“E tudo quanto pedirdes em meu nome, isso farei, a fim de que o Pai seja glorificado no Filho” Jo 14:13
Em seu livro “Exija seus direitos” RR Soares, líder da Igreja
Internacional da Graça ensina que o crente não deve pedir a bênção, mas
determiná-la ou exigir como um direito. A suposta base bíblica para essa
sua doutrina nefasta é Jo 14:13, muito embora ele a credite a Kenneth
Hagin. Ambos afirmam que “a palavra pedirdes foi mal traduzida” e que
aiteo “deveria ter sido traduzido por exigirdes ou determinardes” (p.
42). Segundo ele “continuar orando, pedindo, suplicando por algo que já é
seu é declarar que a Palavra do Senhor pode não ser a verdade” (p. 45).
Chega ao extremo de dizer que ser paciente e suportar a provação é dar
lugar ao Diabo (p. 78).
No livro ele afirma que não é versado em grego. Mas acreditou
piamente no que Hagin lhe disse. Depois disse que conferiu no dicionário
de Strong e que de fato a palavra aitéo também pode significar exigir,
determinar. A propósito, ele define determinar como “a nossa ação com
base na Palavra de Deus, o que nada mais é do que tomar posse da bênção e
exigir os nossos direitos” (p. 27).
O significado de um termo deve ser buscado no uso que os autores
fizeram dele nas escrituras. E quando examinamos o uso de aiteo nas
Escritura descobrimos que ele jamais é utilizada com o sentido que RR
Soares e Hagin lhe emprestam. E também descobrimos que as palavras
determinar, ordenar, exigir, etc. jamais são utilizadas pelo homem para
obter algo de Deus. Portanto, se Soares valoriza a Palavra de Deus como
diz valorizar, deveria ter o mínimo cuidado para utilizá-la sem
distorcer o seu significado, semeando o erro no meio do povo de Deus.

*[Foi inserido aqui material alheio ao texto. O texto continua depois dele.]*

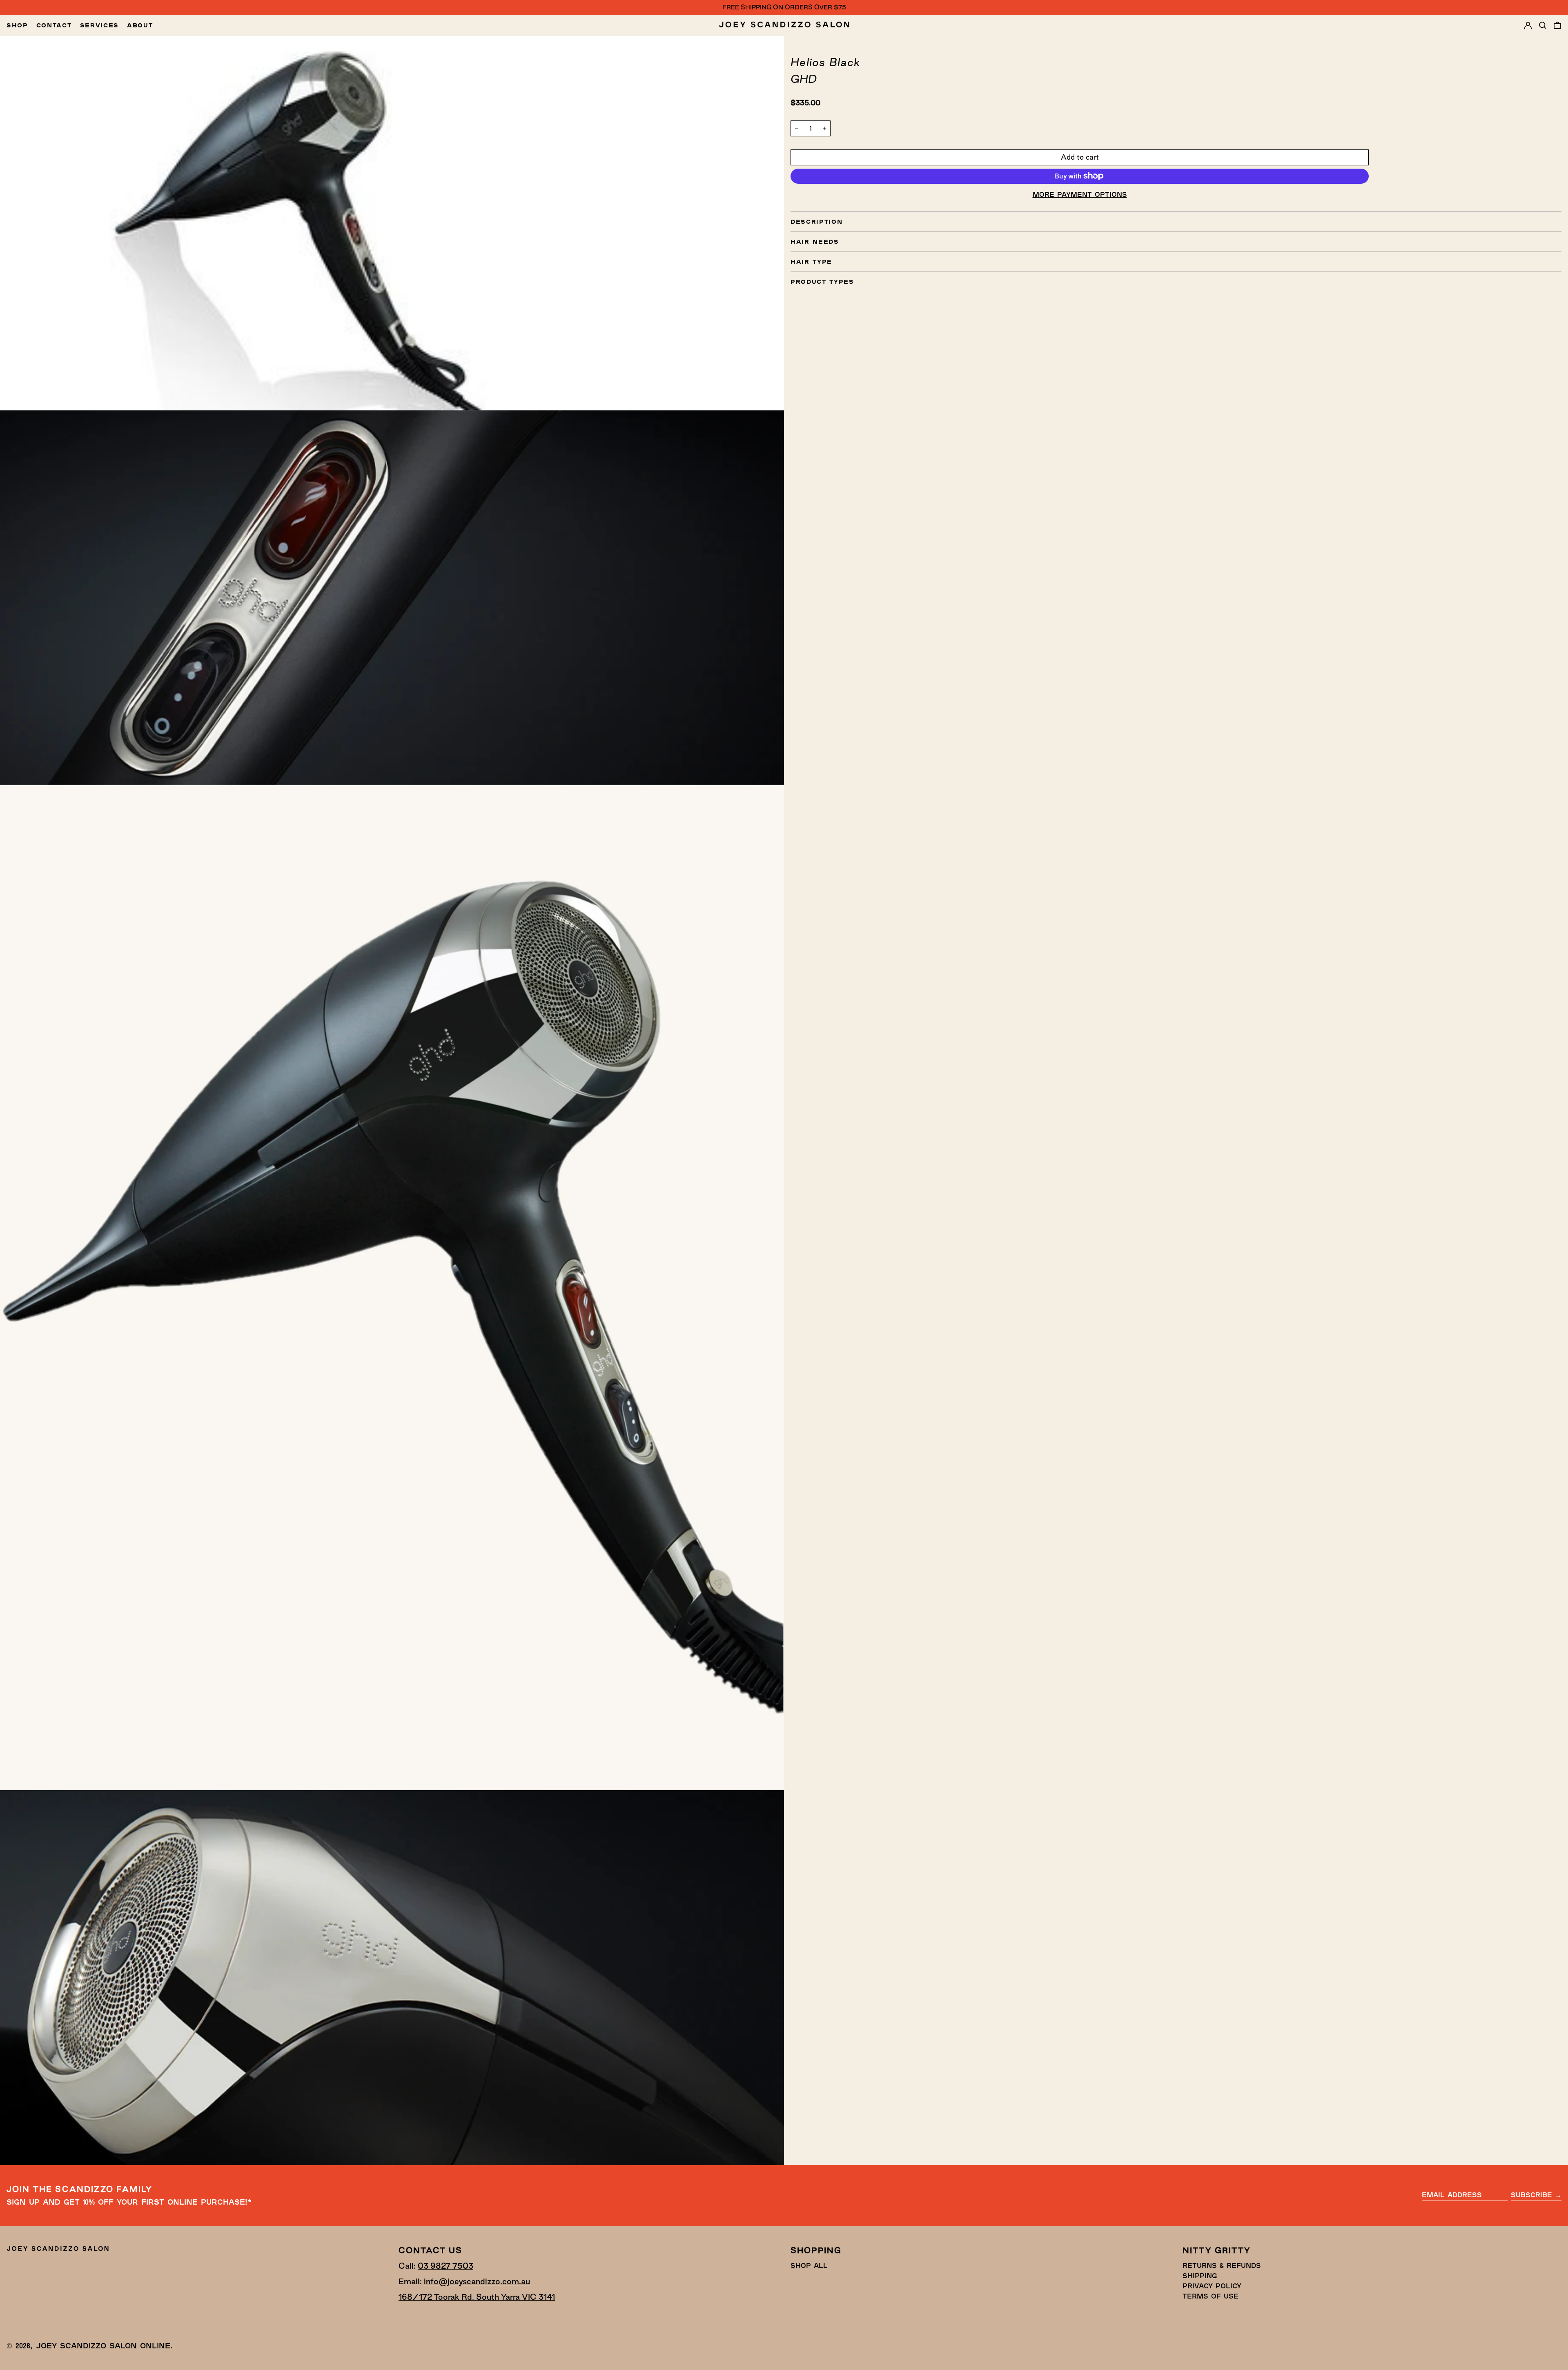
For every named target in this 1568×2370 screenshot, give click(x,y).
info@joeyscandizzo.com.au (477, 2281)
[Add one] (824, 128)
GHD (804, 79)
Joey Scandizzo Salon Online (103, 2345)
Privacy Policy (1212, 2286)
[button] (1543, 25)
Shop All (809, 2265)
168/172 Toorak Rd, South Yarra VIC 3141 (477, 2296)
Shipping (1200, 2275)
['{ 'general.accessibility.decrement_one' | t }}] (796, 128)
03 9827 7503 (445, 2265)
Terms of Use (1210, 2296)
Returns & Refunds (1222, 2265)
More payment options (1080, 194)
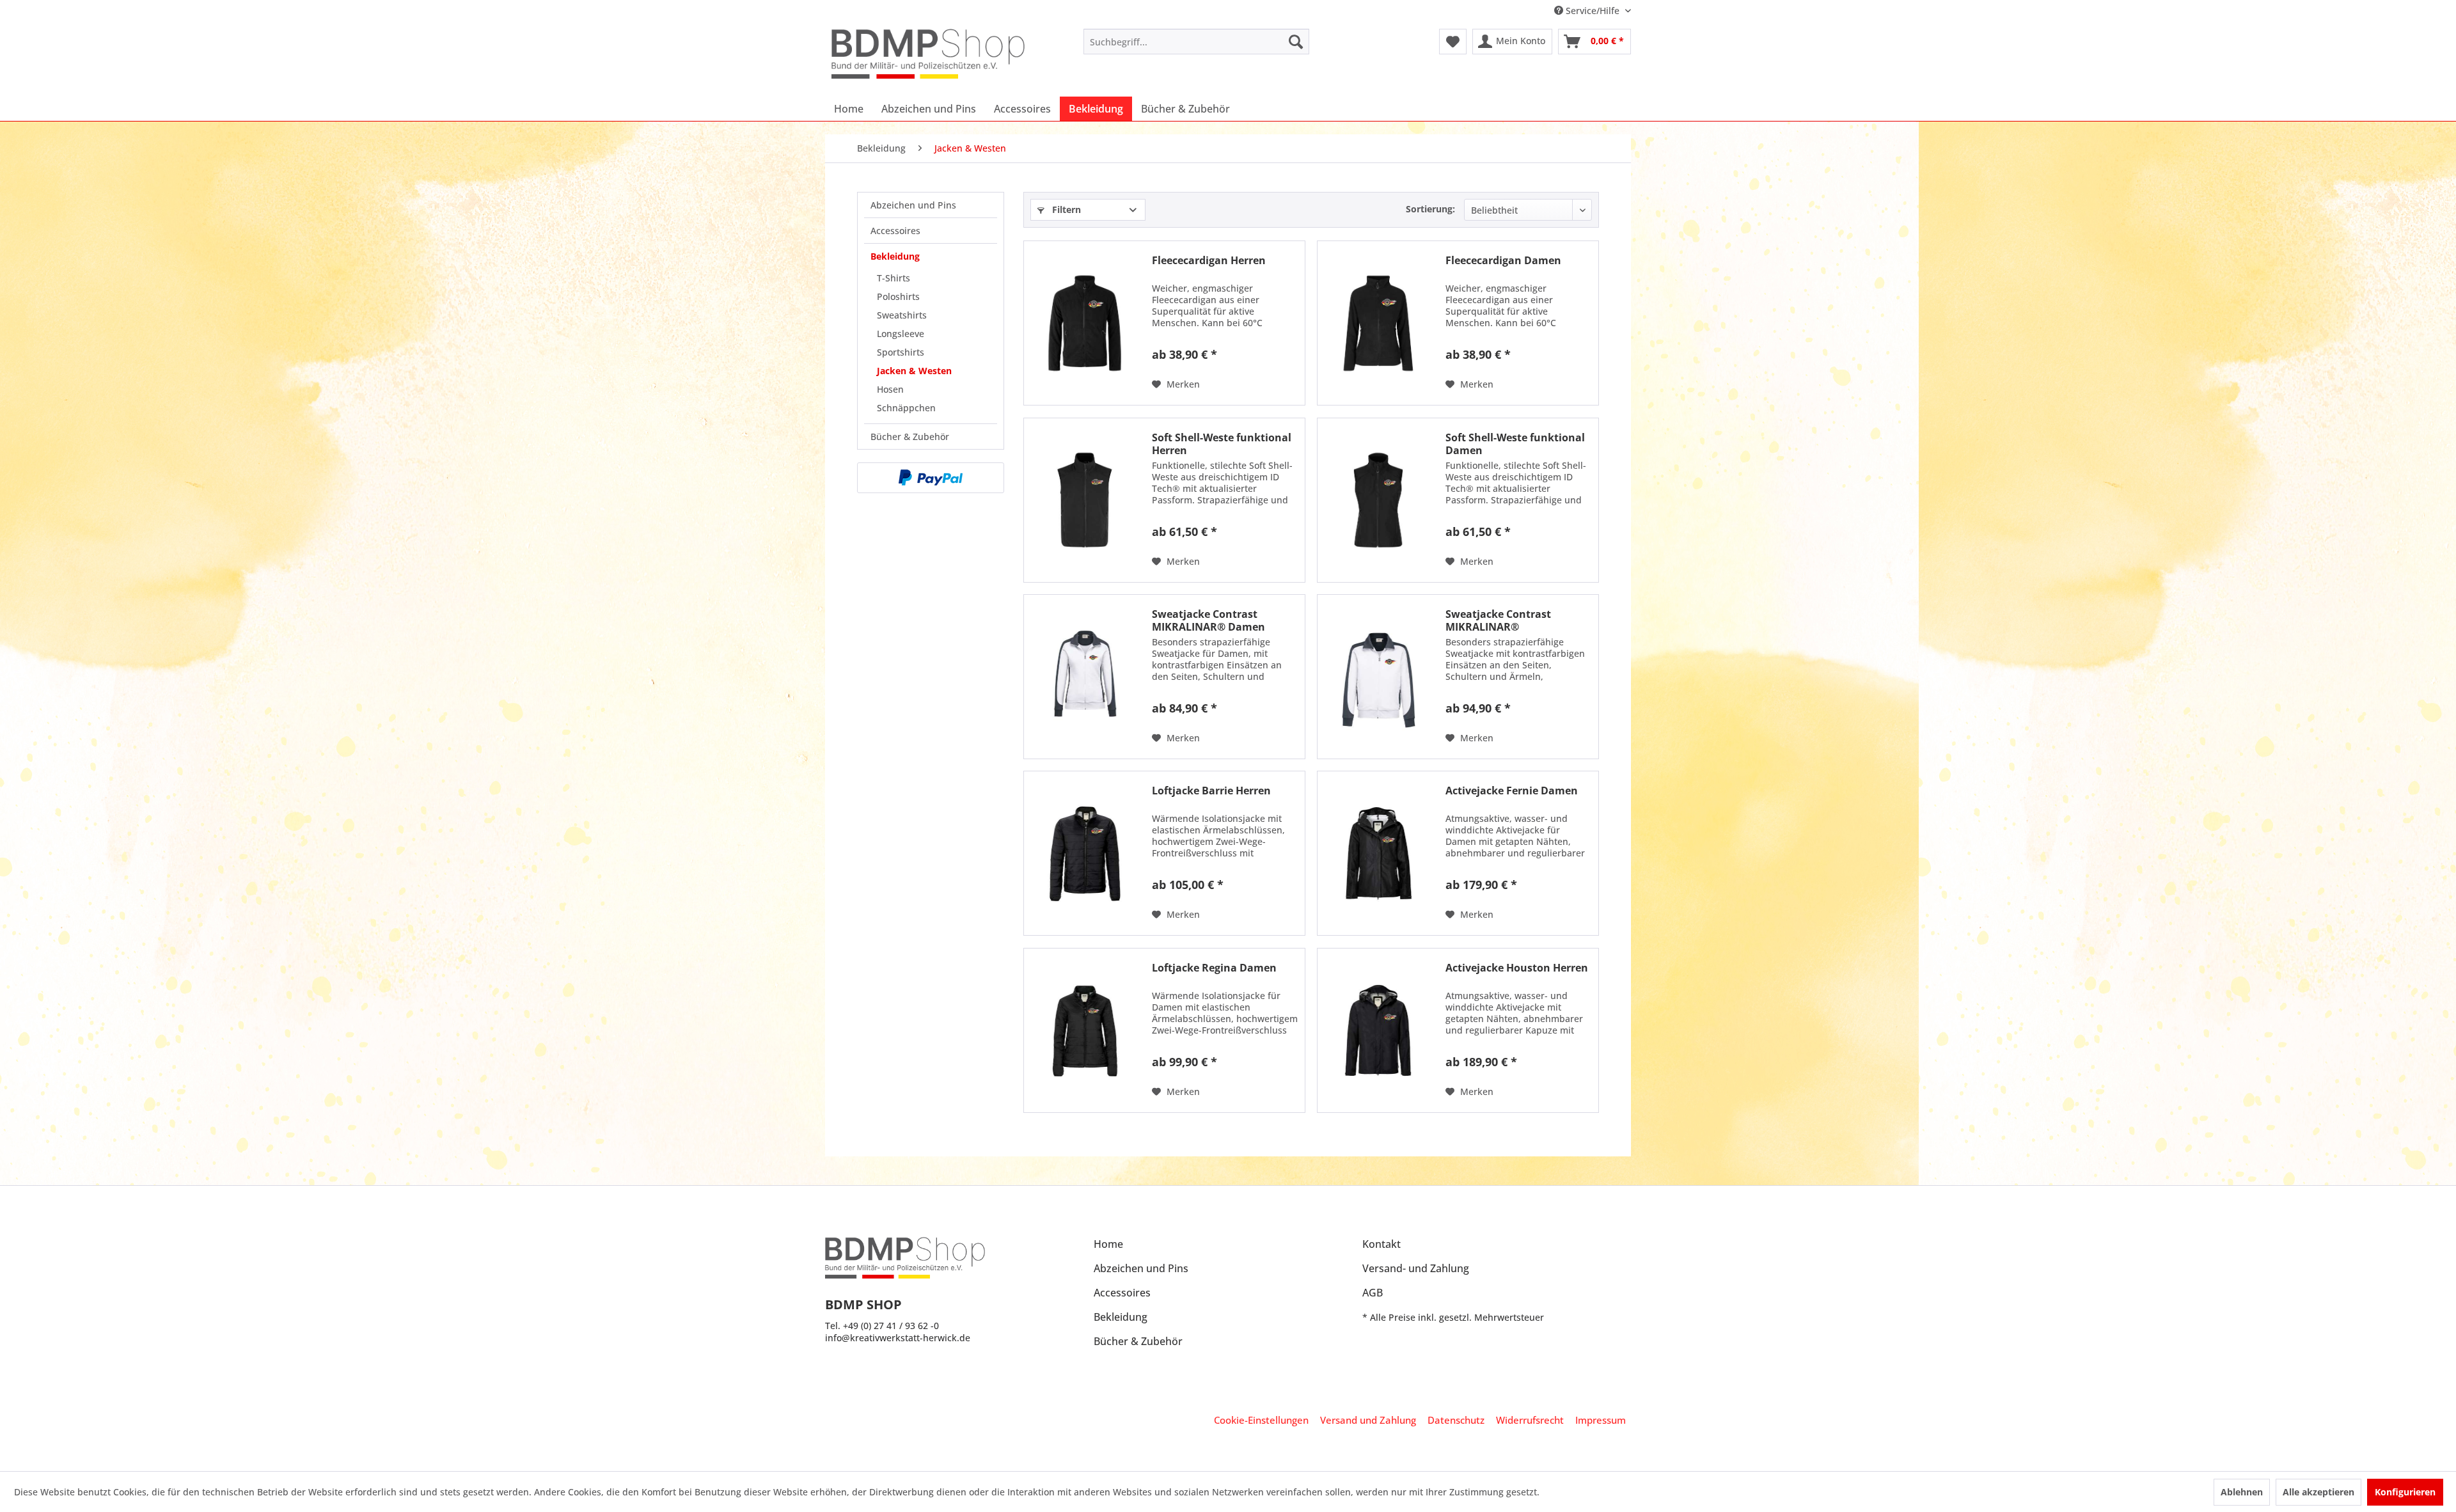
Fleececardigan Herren (1209, 260)
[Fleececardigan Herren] (1084, 323)
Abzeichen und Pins (913, 205)
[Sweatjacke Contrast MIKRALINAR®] (1378, 677)
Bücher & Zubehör (909, 436)
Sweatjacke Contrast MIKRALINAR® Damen (1208, 620)
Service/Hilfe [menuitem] (1592, 10)
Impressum (1600, 1420)
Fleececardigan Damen (1503, 260)
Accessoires (895, 230)
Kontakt (1381, 1244)
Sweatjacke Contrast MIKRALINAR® (1498, 620)
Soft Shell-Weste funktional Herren (1221, 444)
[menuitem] (1196, 41)
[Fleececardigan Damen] (1378, 323)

O significado bíblico de aiteo
As principais traduções e versões bíblicas traduzem aiteo como pedir.
Tomando Jo 14:13. A Tradução Brasileira também fez essa tradução, bem
como a Nova Tradução na Linguagem de Hoje. Estariam todos os tradudores
enganados ou mal intencionados ao esconderem o sentido de ordenar em
suas traduções? Veremos que não.
Antigo Testamento
O termo aiteo e seus cognatos são utilizados no Antigo Testamento 65
vezes na Septuaginta. O sentido é sempre de pedir, implorar, suplicar, e
nunca de ordenar ou determinar. Assim, temos Elias dizendo a Eliseu
“pede-me o que queres” (2Re 2:9); Jabez invocou a Deus dizendo “Oh!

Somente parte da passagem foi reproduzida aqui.